I will always remember the release that night. The pay-what-you-want thing was making all kinds of news, and Interference was at its peak. The album dropping was a big deal here and the whole place was literally up all night listening.

Most of you loved it immediately; it look a little longer for me. It wasn't what I was expecting after HTTT. But nonetheless, I did fall hard for Reckoner instantly, and that made me go back to the album quickly and frequently(just the fact that it was RH did that, but my love of Reckoner added to it) and it remains one of my very favorite RH tracks.

Needless to say, after a few weeks, the album starting growing on me in a big way, and continued to for months after that, and I now join you all in loving it.

It holds up incredibly well. It hasn't aged one bit. The band is known, not inaccurately, for making music that is often of a rather bleak and depressing nature. But In Rainbows is defined by a buoyant, breezy, almost bubbly(as in champagne, not gum) sound that pervades every track, and it makes even darker tracks like All I Need or Videotape sound, somehow, not so dark(hell, the former builds up to one of the band's great feel-good climaxes). It's remarkable. It's probably their warmest album, other than maybe The Bends.

Just as an aside - even though Jigsaw was the first single from the album, it still seems like one of their most underappreciated tracks. One of Thom's most thrilling vocal performances on record.

Anyway, just wanted to mark the thirteenth anniversary of an album that means a lot of to a lot of people here and has a place in B&C's history.
 
Forgot to reply to this^. It is an absolute masterpiece, a 10/10, by far my favourite Radiohead record. Weird Fishes is probably my second favourite song of all time behind Streets. It's fucked that a record can contain three songs as good as Weird Fishes, Reckoner and All I Need, and nearly every other song is pretty much a 10 as well. Faust Arp on its own isn't anything hugely special but it works great in context, a bit of a breath after a hectic first half. Jigsaw's my least favourite track and it's still terrific. The record means so much to me, and I just moved house, so don't have the energy required to go deep on it.

Whilst I was moving, I noticed the stellar OKNOTOK box set... and I can't fucking wrap my head around the fact there's been no 20th reissue of Kid A??? I get most of the material everyone knows about has been released, but it's iconic and I can't believe they haven't reissued it. Unless they're waiting for Amnesiac but that wouldn't make much sense, and the AB reissue came with Zooropa.
 
Weird Fishes, Reckoner, and All I Need also my favorites, though I would also throw House of Cards in there too. Jigsaw my least favorite as well, but still very good.

Any Kid A reissue should also come with Zooropa, so people are aware that Radiohead aren't the ones who invented 21st Century music.
 
Reckoner, All I Need, and Nude are my favorites from that album.

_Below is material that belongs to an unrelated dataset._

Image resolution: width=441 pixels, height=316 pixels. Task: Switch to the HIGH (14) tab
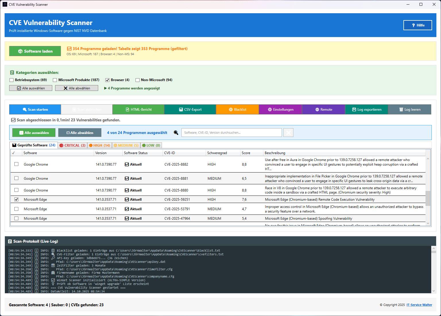(99, 145)

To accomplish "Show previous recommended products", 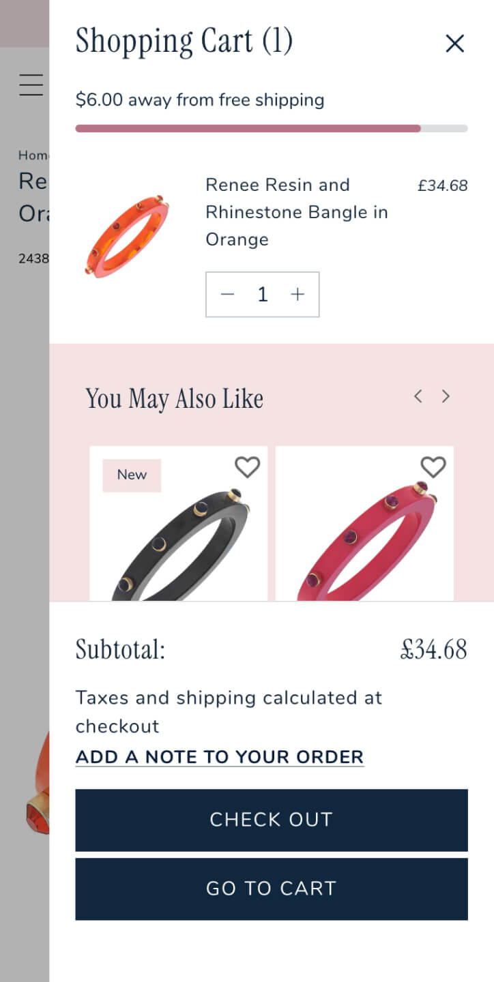I will pyautogui.click(x=418, y=396).
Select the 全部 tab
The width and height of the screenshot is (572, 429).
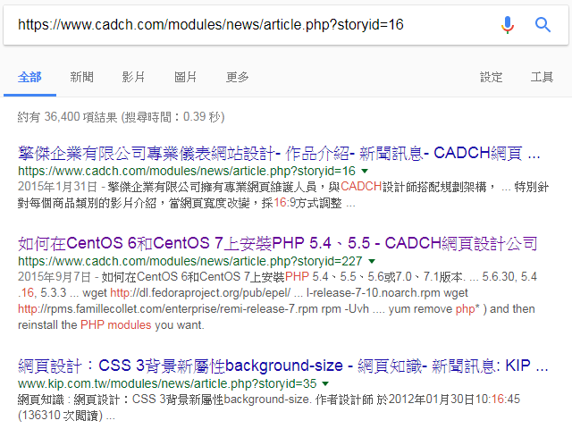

It rests firmly in the middle of Radiohead for me. And I’m also surprised there was no reissue of Kid A.
 
Amnesiac and Hail To The Thief. What’s the consensus on these two? They are the two Radiohead albums I’ve spent the least time with, although There, There is one of my favorites.

Does anyone rank either of them higher than OKC, Kid A or In Rainbows?
 
Amnesiac for me is in the upper half of my personal Radiohead album list. It’s my 4th favorite of theirs. Hail To The Thief would have benefitted from being shorter. I think it’s fairly in the middle for me.

1 OK Computer
2 Kid A
3 The Bends
4 Amnesiac
5 In Rainbows
6 Hail To The Thief
7 Pablo Honey
8 A Moon Shaped Pool
9 The King Of Limbs
 
1 OK Computer
2 Kid A
3 The Bends
4 Amnesiac
5 In Rainbows
6 Hail To The Thief
7 Pablo Honey
8 A Moon Shaped Pool
9 The King Of Limbs

this is exactly the same as my list except i'd put in rainbows 3rd and have the next two move down a spot each.